-- Start of Data lines --

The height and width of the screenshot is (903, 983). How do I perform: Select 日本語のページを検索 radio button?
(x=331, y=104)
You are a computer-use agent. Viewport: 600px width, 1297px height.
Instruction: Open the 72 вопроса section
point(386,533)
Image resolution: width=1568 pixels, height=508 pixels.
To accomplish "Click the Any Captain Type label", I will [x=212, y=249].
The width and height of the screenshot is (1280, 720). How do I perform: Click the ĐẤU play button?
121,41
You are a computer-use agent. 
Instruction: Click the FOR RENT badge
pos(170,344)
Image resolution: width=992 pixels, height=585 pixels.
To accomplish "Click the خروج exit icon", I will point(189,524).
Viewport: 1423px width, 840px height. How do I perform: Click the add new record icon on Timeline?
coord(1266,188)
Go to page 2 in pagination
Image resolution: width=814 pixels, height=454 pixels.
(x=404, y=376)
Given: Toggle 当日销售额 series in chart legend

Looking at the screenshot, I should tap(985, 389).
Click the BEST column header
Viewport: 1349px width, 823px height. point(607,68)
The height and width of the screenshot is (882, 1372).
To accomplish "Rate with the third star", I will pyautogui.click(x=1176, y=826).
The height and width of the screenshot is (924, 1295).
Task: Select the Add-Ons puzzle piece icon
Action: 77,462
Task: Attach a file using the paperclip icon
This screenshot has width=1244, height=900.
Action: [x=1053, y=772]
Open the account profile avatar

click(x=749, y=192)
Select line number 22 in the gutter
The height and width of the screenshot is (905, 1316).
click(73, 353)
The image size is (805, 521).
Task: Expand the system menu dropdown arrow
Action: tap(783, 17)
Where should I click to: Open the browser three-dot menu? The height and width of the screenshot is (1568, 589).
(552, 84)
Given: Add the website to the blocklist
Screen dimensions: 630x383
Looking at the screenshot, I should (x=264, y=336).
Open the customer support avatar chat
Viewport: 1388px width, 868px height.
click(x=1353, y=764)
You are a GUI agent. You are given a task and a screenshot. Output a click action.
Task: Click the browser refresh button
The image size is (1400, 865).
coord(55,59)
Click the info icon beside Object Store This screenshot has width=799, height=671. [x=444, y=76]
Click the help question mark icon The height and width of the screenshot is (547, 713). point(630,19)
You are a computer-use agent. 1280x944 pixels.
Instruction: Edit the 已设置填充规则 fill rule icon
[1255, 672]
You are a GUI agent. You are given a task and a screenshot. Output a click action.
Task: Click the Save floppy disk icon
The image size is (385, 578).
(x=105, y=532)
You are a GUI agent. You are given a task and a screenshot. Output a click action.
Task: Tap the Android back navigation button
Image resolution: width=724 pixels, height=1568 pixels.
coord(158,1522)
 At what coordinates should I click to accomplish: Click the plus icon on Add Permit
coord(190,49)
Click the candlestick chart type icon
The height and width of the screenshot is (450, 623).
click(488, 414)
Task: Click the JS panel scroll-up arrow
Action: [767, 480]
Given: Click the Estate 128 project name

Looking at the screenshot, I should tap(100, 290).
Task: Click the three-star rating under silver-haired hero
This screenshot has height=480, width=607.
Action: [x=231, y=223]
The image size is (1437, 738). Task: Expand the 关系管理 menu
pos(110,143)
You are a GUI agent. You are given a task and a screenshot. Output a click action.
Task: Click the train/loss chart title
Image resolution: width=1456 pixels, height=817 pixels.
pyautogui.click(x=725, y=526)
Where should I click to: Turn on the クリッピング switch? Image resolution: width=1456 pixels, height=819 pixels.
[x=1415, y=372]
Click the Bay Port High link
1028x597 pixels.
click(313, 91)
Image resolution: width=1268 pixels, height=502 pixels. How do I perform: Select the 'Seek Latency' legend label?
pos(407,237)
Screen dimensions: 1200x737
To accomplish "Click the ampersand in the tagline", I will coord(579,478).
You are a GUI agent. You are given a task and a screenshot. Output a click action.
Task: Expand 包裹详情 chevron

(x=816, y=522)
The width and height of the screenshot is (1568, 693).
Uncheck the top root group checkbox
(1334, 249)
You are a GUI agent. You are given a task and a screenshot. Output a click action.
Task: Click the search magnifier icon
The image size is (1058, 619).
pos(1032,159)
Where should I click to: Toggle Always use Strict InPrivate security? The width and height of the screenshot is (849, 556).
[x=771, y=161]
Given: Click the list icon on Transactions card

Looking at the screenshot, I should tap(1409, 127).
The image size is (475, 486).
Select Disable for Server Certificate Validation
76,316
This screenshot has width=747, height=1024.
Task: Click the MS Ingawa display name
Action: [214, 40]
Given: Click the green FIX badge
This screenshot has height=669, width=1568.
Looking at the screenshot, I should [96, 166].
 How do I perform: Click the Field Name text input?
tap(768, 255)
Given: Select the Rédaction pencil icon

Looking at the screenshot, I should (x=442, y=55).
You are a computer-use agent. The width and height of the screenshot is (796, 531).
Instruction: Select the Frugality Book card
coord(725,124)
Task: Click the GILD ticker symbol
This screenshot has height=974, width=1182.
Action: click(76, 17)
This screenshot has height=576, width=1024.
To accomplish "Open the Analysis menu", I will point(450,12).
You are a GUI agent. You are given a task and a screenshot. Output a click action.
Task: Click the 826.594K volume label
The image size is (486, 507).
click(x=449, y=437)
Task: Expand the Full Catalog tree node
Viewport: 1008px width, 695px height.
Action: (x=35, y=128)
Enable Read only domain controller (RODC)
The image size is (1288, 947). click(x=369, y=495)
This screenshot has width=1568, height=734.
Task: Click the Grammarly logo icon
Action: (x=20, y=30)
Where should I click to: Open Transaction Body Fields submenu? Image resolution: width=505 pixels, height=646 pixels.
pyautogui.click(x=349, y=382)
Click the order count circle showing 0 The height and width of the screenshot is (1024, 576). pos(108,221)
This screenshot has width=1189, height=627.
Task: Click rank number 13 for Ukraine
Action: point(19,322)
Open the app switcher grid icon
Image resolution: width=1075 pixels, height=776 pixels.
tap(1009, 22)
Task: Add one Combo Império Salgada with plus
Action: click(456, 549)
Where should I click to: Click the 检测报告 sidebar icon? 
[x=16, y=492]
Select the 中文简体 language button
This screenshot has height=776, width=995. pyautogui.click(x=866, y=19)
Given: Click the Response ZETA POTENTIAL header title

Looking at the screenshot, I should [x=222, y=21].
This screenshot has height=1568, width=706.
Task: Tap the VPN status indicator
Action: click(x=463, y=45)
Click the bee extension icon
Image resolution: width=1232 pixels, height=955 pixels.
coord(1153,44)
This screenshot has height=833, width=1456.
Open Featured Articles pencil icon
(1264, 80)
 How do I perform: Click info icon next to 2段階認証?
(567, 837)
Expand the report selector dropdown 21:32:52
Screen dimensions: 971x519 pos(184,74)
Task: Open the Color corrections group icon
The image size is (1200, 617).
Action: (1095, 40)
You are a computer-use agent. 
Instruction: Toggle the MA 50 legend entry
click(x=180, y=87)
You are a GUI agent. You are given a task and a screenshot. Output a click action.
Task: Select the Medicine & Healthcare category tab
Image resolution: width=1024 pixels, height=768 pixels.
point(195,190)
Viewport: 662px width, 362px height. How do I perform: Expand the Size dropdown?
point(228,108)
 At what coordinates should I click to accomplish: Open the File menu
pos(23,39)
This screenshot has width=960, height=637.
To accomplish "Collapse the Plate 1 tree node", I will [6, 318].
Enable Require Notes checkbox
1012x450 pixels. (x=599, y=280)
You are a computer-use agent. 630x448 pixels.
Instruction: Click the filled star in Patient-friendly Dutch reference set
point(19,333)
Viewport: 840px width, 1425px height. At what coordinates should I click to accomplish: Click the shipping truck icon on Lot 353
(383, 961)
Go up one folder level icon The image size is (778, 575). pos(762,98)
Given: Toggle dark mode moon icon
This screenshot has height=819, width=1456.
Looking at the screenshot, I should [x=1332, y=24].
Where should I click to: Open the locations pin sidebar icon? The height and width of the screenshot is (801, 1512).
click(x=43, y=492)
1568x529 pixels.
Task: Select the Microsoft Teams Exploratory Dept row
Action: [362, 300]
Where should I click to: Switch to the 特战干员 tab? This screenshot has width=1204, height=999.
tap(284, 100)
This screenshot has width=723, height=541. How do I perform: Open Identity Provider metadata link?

-- End of Data lines --

# [What is expected]
Pick out each line in the rows above that contains the word "will", and copy those lines. Match case exactly.

# [Written answer]
To accomplish "Click the Any Captain Type label", I will [x=212, y=249].
To accomplish "Click the خروج exit icon", I will point(189,524).
To accomplish "Rate with the third star", I will pyautogui.click(x=1176, y=826).
To accomplish "Click the ampersand in the tagline", I will coord(579,478).
To accomplish "Open the Analysis menu", I will point(450,12).
To accomplish "Collapse the Plate 1 tree node", I will [6, 318].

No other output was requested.